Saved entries

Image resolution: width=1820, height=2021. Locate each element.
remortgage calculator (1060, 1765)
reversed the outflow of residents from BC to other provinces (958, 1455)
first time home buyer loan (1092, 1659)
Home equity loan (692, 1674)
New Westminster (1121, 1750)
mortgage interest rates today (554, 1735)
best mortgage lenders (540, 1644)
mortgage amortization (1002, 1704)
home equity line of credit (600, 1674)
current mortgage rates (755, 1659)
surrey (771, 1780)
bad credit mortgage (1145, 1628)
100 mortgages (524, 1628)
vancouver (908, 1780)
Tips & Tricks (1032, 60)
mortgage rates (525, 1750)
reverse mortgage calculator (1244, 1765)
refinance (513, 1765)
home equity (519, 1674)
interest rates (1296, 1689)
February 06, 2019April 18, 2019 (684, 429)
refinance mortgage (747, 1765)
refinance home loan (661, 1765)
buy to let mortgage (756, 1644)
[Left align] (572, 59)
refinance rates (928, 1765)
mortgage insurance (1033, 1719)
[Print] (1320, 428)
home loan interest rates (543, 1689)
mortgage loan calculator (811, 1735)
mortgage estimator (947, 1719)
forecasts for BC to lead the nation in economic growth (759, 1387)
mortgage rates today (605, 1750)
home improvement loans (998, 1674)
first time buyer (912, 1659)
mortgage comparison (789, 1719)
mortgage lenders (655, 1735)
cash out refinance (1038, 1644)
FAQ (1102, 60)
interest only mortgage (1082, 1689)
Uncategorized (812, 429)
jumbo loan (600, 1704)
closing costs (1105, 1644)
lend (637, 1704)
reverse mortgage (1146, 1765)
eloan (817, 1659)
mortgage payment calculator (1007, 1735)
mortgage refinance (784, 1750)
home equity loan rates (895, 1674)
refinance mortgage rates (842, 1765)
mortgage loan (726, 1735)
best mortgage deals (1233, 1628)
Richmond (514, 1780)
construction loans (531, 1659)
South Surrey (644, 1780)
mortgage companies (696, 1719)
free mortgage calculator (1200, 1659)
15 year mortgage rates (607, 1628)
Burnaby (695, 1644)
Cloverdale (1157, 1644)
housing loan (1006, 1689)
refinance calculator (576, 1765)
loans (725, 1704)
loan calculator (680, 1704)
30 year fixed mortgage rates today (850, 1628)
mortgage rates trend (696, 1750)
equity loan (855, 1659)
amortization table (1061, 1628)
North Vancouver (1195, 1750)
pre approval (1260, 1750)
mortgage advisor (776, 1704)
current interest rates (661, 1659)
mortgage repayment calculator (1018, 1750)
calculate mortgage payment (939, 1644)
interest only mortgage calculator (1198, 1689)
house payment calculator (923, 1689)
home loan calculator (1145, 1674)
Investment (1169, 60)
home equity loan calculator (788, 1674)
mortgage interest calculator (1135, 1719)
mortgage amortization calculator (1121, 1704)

> **HOW TO COMPLETE THIS TASK**
Word for word, return each of the entries shown above.

> **RESULT OF THIS TASK**
Image resolution: width=1820, height=2021. Locate each element.
remortgage calculator (1060, 1765)
reversed the outflow of residents from BC to other provinces (958, 1455)
first time home buyer loan (1092, 1659)
Home equity loan (692, 1674)
New Westminster (1121, 1750)
mortgage interest rates today (554, 1735)
best mortgage lenders (540, 1644)
mortgage amortization (1002, 1704)
home equity line of credit (600, 1674)
current mortgage rates (755, 1659)
surrey (771, 1780)
bad credit mortgage (1145, 1628)
100 mortgages (524, 1628)
vancouver (908, 1780)
Tips & Tricks (1032, 60)
mortgage rates (525, 1750)
reverse mortgage calculator (1244, 1765)
refinance (513, 1765)
home equity (519, 1674)
interest rates (1296, 1689)
February 06, 2019April 18, 2019 (684, 429)
refinance mortgage (747, 1765)
refinance home loan (661, 1765)
buy to let mortgage (756, 1644)
[Left align] (572, 59)
refinance rates (928, 1765)
mortgage insurance (1033, 1719)
[Print] (1320, 428)
home loan interest rates (543, 1689)
mortgage loan calculator (811, 1735)
mortgage estimator (947, 1719)
forecasts for BC to lead the nation in economic growth (759, 1387)
mortgage rates today (605, 1750)
home improvement loans (998, 1674)
first time buyer (912, 1659)
mortgage comparison (789, 1719)
mortgage lenders (655, 1735)
cash out refinance (1038, 1644)
FAQ (1102, 60)
interest only mortgage (1082, 1689)
Uncategorized (812, 429)
jumbo loan (600, 1704)
closing costs (1105, 1644)
lend (637, 1704)
reverse mortgage (1146, 1765)
eloan (817, 1659)
mortgage payment calculator (1007, 1735)
mortgage refinance (784, 1750)
home equity loan rates (895, 1674)
refinance mortgage rates (842, 1765)
mortgage loan (726, 1735)
best mortgage deals (1233, 1628)
Richmond (514, 1780)
construction loans (531, 1659)
South Surrey (644, 1780)
mortgage companies (696, 1719)
free mortgage calculator (1200, 1659)
15 year mortgage rates (607, 1628)
Burnaby (695, 1644)
Cloverdale (1157, 1644)
housing loan (1006, 1689)
refinance calculator (576, 1765)
loans (725, 1704)
loan calculator (680, 1704)
30 year fixed mortgage rates today (850, 1628)
mortgage rates trend (696, 1750)
equity loan (855, 1659)
amortization table (1061, 1628)
North Vancouver (1195, 1750)
pre approval (1260, 1750)
mortgage advisor (776, 1704)
current interest rates (661, 1659)
mortgage repayment calculator (1018, 1750)
calculate mortgage payment (939, 1644)
interest only mortgage calculator (1198, 1689)
house payment calculator (923, 1689)
home loan calculator (1145, 1674)
Investment (1169, 60)
home equity loan calculator (788, 1674)
mortgage interest calculator (1135, 1719)
mortgage amortization calculator (1121, 1704)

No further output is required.